Sigo escuchando a Reggiani: Passy, el león de Denfert-Rochereau, llamada la plaza del infierno alguna vez en juego de palabras. Recuerdo. En el distrito 14, Montparnasse. Yo viví en el 15, “mi reina, mi duquesa”. Hablamos con Michèle de Francia. ¿Era de Naumur? Ahora se refugia con su esposo a orillas del río Joseph, en el profundo Québec, en Sainte-Famille-d'Aumond, cerca de otras puertas del infierno. Escribieron y fotografiaron entre ellos dos un hermoso libro: Les saisons de la rivière Joseph. Un día ¿por qué recuerdo tanto? paramos el automóvil durante una tormenta invernal, con Metin, para tomar en medio del inmenso bosque entre Montréal y Chicoutimi una sopa francesa de cebollas, un centímetro de queso dorado y fundido. Con pan redondo, boule medieval, y alces que cruzan la carretera como terminators del fin del mundo. ¿Lo viví? ¿O los fantasmas del hombre me persiguen y anotan nombres desconocidos? Prusianos en Belfort, iroqueses corriendo alocados a orillas del Saint-Laurent. El último mohicano, uno de los libros más hermosos que leí, que me pobló de imaginaciones y se quedó como novia sin velo en alguna caja de quién sabe dónde o en manos de quién, o de qué.

Cuando llegué al Canadá, bien norte de la región francesa, aunque no tanto para conocer uno de mis sueños: la bahía de Hudson. El país de las pieles, Julio Verne. Mi primer Verne ¿o miento? ¿Las Indias negras? Estaba allí, compungido por un amor fugado, de los primeros, llegando de un París hambreado. Escribí un largo texto al respecto. Lo conservo. Cuando lo publicaron, recibí una carta de una mujer que sé quién es. Decía: yo puedo cuidarte. Mi verbo despertó a la madre amante en alguien que caminaba en la facultad de Idiomas. No necesitaba cuidados pero recuerdo. Texto dolido, como herido con cuchillo motoso. Texto que sangra y llora, pero que también observa una iglesia y piensa en Le Corbusier.

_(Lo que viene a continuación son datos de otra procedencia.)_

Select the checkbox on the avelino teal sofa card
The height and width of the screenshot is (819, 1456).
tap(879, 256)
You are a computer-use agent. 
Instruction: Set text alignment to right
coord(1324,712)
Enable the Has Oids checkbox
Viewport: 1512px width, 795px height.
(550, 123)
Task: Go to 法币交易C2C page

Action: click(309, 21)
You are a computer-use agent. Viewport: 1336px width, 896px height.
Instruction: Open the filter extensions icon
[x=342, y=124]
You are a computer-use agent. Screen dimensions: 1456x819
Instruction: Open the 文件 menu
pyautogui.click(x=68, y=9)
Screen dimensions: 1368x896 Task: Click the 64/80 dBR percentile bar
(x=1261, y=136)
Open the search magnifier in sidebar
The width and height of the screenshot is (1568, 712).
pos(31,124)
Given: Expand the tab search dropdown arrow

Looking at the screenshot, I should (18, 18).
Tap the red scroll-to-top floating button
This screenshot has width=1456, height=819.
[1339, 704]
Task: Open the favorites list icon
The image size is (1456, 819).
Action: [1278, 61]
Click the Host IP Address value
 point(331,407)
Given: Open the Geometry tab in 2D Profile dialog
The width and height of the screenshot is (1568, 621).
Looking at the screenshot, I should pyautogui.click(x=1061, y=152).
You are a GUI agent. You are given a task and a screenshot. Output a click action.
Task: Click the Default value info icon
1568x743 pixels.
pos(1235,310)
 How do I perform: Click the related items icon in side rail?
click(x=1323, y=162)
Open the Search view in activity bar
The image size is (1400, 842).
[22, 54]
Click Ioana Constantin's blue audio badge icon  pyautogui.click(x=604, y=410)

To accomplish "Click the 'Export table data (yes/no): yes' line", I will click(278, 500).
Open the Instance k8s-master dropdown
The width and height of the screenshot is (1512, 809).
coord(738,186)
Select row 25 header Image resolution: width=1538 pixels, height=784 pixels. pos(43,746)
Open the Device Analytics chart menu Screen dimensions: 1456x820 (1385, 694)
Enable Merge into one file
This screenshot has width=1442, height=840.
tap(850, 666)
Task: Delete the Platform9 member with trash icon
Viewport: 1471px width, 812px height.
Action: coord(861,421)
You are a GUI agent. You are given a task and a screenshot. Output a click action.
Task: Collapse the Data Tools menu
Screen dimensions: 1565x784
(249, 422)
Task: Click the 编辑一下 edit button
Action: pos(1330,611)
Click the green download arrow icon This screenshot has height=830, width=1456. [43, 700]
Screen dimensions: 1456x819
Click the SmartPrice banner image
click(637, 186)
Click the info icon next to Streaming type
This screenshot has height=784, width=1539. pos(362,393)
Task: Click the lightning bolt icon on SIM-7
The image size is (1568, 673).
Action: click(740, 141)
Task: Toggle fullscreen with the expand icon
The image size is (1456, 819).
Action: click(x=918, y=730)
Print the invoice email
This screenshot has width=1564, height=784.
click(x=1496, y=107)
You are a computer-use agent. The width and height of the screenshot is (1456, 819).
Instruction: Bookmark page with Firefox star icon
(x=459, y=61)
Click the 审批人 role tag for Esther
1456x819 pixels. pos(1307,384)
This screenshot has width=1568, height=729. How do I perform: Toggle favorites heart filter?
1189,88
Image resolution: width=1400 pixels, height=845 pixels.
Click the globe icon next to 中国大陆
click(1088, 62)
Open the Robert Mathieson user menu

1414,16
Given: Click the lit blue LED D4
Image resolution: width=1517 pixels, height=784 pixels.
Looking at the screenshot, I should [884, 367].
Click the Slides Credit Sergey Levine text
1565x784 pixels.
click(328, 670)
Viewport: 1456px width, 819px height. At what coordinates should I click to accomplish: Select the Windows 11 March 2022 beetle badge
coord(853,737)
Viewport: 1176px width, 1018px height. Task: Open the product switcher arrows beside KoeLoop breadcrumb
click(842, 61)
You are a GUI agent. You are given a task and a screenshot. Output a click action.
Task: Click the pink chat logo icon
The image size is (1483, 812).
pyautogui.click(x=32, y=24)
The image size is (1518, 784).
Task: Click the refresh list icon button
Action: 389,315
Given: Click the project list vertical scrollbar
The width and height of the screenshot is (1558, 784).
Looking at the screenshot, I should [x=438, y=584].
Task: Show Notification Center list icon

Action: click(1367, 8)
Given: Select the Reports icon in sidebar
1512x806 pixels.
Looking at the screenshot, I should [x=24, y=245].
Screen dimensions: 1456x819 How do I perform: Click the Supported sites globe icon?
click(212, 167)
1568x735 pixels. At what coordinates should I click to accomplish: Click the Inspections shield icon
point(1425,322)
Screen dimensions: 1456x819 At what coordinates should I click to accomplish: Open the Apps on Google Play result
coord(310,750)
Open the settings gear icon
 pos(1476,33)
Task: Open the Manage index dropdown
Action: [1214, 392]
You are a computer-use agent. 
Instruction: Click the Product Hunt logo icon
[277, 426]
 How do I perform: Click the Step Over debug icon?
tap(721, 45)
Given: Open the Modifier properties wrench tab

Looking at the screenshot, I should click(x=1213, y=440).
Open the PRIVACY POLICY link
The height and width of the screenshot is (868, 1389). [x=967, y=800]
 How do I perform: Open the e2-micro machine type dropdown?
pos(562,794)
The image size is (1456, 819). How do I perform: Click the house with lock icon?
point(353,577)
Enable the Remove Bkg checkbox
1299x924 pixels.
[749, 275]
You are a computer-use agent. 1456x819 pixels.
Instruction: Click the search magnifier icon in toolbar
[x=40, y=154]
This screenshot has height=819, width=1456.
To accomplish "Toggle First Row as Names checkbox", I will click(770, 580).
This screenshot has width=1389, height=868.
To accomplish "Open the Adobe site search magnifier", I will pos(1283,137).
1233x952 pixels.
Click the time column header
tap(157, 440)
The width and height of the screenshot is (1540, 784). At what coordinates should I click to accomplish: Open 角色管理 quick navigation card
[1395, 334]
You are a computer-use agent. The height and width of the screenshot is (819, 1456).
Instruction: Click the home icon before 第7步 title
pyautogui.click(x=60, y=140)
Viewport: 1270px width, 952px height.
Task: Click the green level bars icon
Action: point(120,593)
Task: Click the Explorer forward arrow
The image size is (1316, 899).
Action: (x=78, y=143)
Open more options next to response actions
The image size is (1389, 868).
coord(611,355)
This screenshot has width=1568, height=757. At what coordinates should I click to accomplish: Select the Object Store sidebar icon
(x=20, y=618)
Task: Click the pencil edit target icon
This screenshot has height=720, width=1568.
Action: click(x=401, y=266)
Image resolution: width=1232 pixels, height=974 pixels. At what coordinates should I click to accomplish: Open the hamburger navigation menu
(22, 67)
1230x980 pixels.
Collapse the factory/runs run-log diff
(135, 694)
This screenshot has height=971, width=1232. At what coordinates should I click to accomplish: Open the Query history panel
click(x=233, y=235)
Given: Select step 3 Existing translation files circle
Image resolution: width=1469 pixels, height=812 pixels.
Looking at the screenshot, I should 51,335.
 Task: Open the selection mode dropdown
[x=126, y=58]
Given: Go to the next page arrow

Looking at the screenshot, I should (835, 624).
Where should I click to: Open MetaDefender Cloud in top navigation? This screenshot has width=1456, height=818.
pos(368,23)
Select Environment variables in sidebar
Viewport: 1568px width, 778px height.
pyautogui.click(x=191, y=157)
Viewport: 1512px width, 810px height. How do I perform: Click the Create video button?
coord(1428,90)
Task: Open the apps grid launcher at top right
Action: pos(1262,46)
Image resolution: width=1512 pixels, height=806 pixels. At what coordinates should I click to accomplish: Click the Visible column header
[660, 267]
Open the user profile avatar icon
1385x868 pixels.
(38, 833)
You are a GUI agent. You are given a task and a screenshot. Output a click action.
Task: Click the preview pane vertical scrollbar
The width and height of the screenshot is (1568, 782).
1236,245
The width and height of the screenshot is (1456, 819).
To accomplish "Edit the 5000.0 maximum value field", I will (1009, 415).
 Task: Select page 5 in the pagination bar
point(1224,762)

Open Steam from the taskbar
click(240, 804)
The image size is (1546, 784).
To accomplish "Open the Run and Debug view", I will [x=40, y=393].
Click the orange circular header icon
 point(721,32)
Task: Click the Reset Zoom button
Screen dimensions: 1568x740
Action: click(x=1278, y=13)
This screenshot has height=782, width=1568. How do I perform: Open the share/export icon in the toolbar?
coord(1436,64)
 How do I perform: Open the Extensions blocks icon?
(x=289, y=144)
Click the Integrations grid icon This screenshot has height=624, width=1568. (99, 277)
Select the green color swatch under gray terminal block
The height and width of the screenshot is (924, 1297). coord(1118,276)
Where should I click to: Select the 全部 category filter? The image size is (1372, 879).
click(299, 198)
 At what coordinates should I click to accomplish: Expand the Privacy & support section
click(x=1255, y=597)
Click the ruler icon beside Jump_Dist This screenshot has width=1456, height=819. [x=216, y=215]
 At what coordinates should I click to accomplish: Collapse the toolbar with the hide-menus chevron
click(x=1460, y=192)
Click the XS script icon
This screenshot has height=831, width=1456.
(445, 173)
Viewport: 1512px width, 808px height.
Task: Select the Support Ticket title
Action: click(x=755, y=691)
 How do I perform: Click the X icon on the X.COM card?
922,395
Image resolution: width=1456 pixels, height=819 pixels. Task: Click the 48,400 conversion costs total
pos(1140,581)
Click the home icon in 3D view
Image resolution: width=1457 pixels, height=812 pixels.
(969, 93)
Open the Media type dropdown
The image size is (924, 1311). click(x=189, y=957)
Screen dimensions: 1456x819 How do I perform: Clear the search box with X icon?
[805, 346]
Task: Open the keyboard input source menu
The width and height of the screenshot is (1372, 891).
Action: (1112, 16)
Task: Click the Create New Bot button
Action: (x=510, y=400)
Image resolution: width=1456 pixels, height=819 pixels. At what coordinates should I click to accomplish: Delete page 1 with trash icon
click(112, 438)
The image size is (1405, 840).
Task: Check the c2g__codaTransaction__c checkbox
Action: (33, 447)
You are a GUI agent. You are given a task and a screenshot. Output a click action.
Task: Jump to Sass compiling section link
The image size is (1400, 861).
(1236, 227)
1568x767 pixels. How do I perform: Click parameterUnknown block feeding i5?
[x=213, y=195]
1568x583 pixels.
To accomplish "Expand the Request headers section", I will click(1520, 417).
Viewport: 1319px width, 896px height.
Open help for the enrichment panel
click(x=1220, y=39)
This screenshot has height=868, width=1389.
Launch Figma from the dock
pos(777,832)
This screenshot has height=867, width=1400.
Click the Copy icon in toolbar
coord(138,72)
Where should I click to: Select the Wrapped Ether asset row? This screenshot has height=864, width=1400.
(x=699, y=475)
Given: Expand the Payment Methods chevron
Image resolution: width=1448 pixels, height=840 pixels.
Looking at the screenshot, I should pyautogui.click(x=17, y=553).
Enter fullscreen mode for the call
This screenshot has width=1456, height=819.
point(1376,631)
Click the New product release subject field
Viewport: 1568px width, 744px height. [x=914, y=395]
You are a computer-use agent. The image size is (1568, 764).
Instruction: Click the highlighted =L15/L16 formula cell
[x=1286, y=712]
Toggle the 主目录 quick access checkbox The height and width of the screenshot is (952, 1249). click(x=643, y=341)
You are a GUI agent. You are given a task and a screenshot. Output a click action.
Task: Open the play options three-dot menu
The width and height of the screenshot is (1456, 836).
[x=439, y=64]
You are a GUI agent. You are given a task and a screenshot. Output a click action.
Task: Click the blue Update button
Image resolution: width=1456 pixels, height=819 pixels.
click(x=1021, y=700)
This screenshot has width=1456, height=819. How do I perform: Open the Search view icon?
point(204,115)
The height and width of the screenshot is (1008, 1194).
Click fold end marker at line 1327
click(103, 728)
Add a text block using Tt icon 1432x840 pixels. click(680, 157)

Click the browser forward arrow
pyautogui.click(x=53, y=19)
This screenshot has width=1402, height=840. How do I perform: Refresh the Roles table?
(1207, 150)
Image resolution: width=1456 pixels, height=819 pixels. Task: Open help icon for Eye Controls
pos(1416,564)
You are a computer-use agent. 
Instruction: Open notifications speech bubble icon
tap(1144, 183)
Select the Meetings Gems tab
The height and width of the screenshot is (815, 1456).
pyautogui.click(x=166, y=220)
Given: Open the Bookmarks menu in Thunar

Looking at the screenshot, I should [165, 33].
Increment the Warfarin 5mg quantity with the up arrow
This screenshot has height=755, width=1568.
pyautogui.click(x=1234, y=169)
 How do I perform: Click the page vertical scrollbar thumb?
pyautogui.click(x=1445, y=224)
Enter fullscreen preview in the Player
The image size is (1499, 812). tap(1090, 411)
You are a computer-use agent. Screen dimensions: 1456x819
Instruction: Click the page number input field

El bosque, el bosque. Tormenta, cuando la nieve viene casi horizontal. Tierra que se hace isla en las tardes, cuando sube la marea. Los indios conocerían bien este fenómeno. Busco sus ojos en la floresta cercana. Esas pupilas perdieron brillo, como bolitas de cristal melladas. Árboles gigantescos, noche de color marrón; las luces del auto se desvanecen en viento furioso. Mugidos infernales al interior del bosque. De pronto, una pesadilla alta de dos metros y de diablo cuernos inmensos aplastados. Un alce puede pesar hasta mil kilos. Verlos salir desde la sombra en tormenta, al trote rápido, gritando, cruzar el camino y desaparecer. Mucho para un día. Recurrencia a Verne, preguntándole a mi hija Emily años después acerca de la bahía de Hudson que visitara ella en Manitoba. Dicen que hay alces en Colorado. Nunca los he visto, cierto que dejé de ir a las montañas, que me hice urbano. Extraño, sin embargo, los elusivos castores, una piel brillosa que cruza rápido nadando. Más grandes que las ratas de agua de Miguel Delibes. Tampoco vi linces, el más hermoso felino. Sus huellas anuncian presencia pero no aparece. Confinado en una silla por voluntad propia, escribo. Me conformo con mapaches que de tanto comer basura humana parecen enfermos, despeinados, con chueco antifaz de ladrón deprimido.

¡Pobre Serge Reggiani, sus hermosas canciones me lanzaron a la deriva! Al menos mantuve algo de los límites del idioma de Francia. Si volveré a París, lo dudo. A Québec sé que nunca más. Si leeré de nuevo a James Fenimore Copper, ojalá. Me encantaría. Nunca he dejado al niño que tengo en casa, ni los libros de ayer. Jamás olvido el bosque de El último mohicano, ni tampoco La leyenda de Montrose, o la adivinadora Meg Merrilies en Guy Mannering, libros, estos dos, del gran Walter Scott.